Quando o visual mata antes do gameplay começar
A ironia é que a comunidade acertou na avaliação. Depois do lançamento, portais especializados confirmaram o que os usuários já sabiam pela internet: os gráficos não fazem justiça a nenhuma console atual. O VGC entregou o veredicto mais severo, nota 1 de 5, afirmando que a qualidade visual evoca diretamente o era PlayStation 3 e Xbox 360. Pior ainda, o sistema de narração funcionaria melhor “na época do PS1”, segundo a mesma análise.
O What’s on Netflix alinha-se ao diagnóstico com nota 1,5 de 5. Dois portais distintos chegando à mesma conclusão não é coincidência — é confirmação. O jogo não entrega o mínimo esperado de uma produção moderna, nem em animação, nem em detalhes visuais, nem no som.
O timing perfeito para fracassar
A Netflix entrou no mercado de games esportivos num momento em que havia espaço real. O mercado estava fragmentado: EA Sports FC mantém domínio, mas perdeu parte da base para decepções estratégicas; eFootball segue ativo mas nunca conquistou força de apelo; competidores menores como GOALS e UFL ainda estão em fase inicial. Era o cenário ideal para um terceiro ator entrar com algo competente. A Netflix tinha recursos, audiência global e uma chance clara.
Em vez disso, entregou um título que parecia estar saindo de um garimpador de assets da década passada. O lançamento acontece numa janela onde muitos jogadores procuram exatamente uma alternativa viável — e o FIFA World Cup oferece o oposto disso.

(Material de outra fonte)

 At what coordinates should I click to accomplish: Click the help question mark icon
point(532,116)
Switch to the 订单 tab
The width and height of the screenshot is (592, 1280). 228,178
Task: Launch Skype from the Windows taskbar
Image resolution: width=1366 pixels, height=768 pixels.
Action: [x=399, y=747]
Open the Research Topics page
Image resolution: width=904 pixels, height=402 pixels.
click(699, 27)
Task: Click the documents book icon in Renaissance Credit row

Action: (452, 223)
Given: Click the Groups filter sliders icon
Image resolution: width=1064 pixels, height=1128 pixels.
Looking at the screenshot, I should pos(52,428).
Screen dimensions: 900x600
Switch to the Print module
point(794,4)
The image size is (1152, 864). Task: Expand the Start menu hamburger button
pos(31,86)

Por que essa falha importa além do jogo
Esse não é um fracasso isolado de um jogo da Netflix. É um fracasso de direcionamento estratégico. A plataforma apostou em games como expansão de seu império de streaming, mas trouxe um produto que sugere falta de supervisão ou orçamento insuficiente. O visual defasado não é problema de conceito — é problema de execução. E na indústria de games, especialmente em esportes onde os concorrentes já estabelecidos mantêm padrão visual alto, a execução é tudo.
A comunidade de gamers já elegeu o jogo como símbolo de ambição fora de proporção com resultado. As piadas vão permanecer, vão viralizar quando season 2 chegar (se chegar), e vão lembrar continuamente a Netflix de que entrar em um mercado consolidado exige mais que apenas lançar algo com a sua logo.